AW: Tool proposal for helping run and monitor the ASF Infra Services

Posted by Christofer Dutz <ch...@c-ware.de>.
Hi Chris,

I knew that someone asked exactly the "how does it compare to datadog" question somewhere. Here's the link to that mail thread https://news.ycombinator.com/item?id=12147219

And I can confirm the shortcomings of the time series approach, cause in jenkins, I'd say about 70% of recent failures of flex builds were due to timeouts when uploading Maven artifacts to nexus. The current solution doesn't seem to detect that. Not only that I couldn't see any hipchat notifications. The infra guys always had to start looking for the real reason of the timeouts as nexus wasn't having any problems at all.

And I really live the feature of tracking down the response time for one service back to other servers to find it the real reason for a system being slow (have a look in the presentation for this. There's a great slide on this)

Chris


Von meinem Samsung Galaxy Smartphone gesendet.


-------- Ursprüngliche Nachricht --------
Von: Chris Lambertus <cm...@apache.org>
Datum: 19.08.16 07:03 (GMT+01:00)
An: infrastructure-dev@apache.org, Christofer Dutz <ch...@c-ware.de>
Cc: mirko.novakovic@codecentric.de
Betreff: Re: Tool proposal for helping run and monitor the ASF Infra Services



Hiya Chris,

Thanks for the info and the legwork on this. We currently use DataDog, which is very similar to what Instana appears to provide — an agent-based monitoring solution that gives us that kind of look into our infra. We also have a number of internal tools that report on various goings-on as well. You might see some of this in #asfinfra on hipchat from SNMP2HipChat. DataDog also reports various problems there, as does our monitoring via PingMyBox.

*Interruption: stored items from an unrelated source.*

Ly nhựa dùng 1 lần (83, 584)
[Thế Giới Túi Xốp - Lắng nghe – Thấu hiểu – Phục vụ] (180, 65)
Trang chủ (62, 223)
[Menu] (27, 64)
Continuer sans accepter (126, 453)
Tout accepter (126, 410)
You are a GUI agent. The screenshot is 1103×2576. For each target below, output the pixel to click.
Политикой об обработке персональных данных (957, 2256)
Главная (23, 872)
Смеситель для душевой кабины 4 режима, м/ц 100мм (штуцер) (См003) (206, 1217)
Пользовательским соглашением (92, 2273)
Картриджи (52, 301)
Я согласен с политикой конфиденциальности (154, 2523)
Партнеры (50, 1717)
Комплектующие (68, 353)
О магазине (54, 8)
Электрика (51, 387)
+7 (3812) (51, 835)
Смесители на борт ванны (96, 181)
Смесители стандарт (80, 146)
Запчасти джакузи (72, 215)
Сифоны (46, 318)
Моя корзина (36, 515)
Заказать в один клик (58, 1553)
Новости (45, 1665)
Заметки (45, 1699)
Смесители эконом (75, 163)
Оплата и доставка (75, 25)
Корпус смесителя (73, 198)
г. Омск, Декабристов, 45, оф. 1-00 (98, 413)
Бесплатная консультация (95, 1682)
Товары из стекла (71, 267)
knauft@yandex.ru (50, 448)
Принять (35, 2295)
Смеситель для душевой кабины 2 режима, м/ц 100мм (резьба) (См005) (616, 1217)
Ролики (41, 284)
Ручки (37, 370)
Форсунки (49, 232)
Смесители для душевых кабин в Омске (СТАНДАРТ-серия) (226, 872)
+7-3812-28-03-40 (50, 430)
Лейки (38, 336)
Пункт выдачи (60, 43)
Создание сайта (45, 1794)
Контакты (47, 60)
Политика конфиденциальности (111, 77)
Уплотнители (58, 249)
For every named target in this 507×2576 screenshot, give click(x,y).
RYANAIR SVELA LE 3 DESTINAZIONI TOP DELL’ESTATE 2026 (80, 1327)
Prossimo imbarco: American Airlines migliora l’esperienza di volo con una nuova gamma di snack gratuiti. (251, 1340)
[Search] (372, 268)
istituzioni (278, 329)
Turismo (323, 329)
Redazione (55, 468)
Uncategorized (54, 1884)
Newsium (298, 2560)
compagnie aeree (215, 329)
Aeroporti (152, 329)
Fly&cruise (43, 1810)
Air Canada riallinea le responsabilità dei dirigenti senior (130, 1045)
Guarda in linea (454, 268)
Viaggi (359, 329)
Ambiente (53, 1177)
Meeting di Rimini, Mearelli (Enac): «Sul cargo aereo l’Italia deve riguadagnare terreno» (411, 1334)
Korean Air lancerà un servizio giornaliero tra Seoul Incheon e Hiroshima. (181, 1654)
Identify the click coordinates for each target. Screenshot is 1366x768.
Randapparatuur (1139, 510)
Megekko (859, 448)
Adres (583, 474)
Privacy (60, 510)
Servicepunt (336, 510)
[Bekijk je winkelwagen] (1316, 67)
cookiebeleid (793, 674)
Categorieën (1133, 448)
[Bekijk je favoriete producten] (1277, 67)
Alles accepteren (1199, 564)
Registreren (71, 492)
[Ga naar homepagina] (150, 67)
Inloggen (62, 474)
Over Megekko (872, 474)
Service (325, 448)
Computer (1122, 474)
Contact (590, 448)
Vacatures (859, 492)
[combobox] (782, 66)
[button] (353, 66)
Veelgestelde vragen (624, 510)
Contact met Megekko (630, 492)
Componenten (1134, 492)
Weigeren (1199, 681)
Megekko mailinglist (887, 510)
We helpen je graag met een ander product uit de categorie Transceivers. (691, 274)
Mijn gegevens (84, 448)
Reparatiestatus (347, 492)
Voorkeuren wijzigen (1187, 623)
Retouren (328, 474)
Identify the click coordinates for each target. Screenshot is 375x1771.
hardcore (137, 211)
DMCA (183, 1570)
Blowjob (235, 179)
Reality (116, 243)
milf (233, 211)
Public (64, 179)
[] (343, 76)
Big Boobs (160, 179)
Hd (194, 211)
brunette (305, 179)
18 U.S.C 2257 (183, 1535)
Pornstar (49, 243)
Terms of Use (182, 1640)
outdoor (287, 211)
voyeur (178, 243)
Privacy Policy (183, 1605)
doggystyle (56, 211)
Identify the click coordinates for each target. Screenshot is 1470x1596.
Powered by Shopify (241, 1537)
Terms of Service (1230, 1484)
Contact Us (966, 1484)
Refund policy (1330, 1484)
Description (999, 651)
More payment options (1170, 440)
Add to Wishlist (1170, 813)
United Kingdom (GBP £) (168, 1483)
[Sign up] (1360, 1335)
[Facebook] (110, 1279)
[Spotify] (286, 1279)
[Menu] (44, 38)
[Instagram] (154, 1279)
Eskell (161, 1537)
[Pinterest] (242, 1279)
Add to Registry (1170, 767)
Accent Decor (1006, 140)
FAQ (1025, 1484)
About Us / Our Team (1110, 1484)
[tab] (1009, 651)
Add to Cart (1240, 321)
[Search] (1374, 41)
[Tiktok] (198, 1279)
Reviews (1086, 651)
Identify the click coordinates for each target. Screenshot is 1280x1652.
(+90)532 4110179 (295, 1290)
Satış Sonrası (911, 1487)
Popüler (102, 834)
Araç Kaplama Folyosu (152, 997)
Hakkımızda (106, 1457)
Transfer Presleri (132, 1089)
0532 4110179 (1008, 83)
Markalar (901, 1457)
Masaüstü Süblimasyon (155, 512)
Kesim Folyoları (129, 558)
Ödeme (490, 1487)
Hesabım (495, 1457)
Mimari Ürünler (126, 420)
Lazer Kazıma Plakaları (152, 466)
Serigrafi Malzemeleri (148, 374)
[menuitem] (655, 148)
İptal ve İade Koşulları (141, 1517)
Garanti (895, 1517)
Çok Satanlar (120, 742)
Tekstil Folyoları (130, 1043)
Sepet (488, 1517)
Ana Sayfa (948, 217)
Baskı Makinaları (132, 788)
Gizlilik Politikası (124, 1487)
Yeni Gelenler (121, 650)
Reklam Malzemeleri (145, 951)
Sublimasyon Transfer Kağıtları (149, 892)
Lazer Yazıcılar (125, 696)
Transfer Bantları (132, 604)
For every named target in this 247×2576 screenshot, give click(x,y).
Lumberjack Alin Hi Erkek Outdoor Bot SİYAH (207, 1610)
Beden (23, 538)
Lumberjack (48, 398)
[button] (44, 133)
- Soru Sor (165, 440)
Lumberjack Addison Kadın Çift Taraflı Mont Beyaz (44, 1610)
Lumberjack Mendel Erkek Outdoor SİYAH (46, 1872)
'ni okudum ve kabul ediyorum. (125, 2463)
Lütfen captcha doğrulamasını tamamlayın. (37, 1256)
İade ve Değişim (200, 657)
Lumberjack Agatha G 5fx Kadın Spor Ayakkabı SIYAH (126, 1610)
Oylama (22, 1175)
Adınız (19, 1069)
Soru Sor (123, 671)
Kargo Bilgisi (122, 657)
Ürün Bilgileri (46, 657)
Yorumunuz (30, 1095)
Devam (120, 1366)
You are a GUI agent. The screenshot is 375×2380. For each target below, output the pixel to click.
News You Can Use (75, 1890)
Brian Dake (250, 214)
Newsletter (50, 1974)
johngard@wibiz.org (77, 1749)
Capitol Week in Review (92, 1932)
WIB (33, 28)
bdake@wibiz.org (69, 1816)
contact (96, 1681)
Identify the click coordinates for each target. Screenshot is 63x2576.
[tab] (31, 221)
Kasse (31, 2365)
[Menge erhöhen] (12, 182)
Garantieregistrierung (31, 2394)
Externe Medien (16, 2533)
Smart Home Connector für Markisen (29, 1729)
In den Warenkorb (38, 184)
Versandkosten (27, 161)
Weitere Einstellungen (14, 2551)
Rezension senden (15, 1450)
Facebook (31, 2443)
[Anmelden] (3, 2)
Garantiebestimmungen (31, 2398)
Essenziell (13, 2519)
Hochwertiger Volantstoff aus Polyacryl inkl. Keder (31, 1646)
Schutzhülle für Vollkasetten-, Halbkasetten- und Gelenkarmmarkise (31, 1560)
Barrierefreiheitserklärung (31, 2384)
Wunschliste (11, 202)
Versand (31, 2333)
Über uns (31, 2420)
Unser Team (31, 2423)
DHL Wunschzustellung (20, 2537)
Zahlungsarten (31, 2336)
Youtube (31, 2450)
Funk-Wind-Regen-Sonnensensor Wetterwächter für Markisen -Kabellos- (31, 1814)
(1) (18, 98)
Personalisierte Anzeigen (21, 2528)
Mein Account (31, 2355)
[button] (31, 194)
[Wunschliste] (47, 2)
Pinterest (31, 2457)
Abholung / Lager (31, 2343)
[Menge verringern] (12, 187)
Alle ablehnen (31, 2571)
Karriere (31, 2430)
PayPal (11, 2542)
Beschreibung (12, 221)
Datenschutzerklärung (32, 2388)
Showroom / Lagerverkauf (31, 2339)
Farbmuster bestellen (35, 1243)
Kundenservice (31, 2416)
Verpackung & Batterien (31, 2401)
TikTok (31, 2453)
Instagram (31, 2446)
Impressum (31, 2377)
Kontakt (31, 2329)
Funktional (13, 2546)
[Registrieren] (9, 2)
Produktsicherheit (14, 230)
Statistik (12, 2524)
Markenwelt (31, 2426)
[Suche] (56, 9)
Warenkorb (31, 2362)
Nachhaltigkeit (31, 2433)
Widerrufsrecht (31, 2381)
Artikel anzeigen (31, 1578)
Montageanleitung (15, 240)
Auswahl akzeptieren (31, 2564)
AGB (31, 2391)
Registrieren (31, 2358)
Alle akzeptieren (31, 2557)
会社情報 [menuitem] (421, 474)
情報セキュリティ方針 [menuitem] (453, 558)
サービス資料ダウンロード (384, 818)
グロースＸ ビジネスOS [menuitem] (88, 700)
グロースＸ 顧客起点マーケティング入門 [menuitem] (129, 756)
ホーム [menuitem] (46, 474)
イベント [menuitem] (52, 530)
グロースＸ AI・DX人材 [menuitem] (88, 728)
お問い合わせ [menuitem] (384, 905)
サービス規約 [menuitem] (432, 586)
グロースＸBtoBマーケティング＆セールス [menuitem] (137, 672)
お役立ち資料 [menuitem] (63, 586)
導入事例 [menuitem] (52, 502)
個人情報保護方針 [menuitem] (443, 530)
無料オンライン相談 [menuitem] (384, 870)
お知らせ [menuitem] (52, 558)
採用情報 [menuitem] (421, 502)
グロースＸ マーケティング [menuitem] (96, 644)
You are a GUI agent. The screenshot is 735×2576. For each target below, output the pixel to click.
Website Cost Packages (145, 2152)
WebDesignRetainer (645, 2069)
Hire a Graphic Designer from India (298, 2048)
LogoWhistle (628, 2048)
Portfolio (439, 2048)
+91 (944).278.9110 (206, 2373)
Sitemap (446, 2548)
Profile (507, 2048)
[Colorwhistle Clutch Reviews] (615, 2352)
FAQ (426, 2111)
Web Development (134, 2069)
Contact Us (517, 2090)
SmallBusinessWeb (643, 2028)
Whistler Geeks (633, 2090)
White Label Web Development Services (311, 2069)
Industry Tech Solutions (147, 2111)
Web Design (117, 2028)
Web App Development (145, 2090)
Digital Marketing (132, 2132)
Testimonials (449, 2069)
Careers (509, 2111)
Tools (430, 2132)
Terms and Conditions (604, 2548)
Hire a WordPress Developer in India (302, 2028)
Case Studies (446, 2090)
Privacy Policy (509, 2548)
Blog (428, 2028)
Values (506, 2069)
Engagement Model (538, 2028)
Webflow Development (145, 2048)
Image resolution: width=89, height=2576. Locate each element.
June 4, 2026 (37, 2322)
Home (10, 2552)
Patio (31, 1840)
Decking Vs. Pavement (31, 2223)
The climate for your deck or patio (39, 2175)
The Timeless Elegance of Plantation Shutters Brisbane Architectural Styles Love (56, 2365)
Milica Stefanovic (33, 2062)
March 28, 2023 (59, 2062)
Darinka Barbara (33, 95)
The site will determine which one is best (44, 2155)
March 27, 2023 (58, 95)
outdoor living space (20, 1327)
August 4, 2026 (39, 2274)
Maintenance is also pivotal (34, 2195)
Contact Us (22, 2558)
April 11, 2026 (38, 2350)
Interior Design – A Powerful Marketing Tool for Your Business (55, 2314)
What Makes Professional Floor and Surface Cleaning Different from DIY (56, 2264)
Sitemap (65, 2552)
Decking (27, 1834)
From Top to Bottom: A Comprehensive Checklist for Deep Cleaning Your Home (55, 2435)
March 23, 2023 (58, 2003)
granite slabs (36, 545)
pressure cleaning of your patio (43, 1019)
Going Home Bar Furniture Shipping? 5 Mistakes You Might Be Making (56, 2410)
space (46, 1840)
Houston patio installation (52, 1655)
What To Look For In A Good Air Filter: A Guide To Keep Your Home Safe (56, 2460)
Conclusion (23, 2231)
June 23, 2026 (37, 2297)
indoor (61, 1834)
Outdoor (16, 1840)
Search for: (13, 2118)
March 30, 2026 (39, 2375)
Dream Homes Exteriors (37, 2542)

Since you’re not root@, you may not see some of the stuff that we see, but I think by and large, the majority of the monitors do direct to #asfinfra. Have you noticed gaps in the monitoring? Since we moved to DataDog, we’ve been quite happy with the resolution and metrics we’ve been able to get. It’s been on my back burner for awhile to expose some of our DD dashboards as public, but for right now it’s somewhat limited access. In the interests of transparency (but not at the expense of security,) I’d be happy to work with you to expose more of this, and I’m happy to address any questions or concerns about shortcomings in our monitoring.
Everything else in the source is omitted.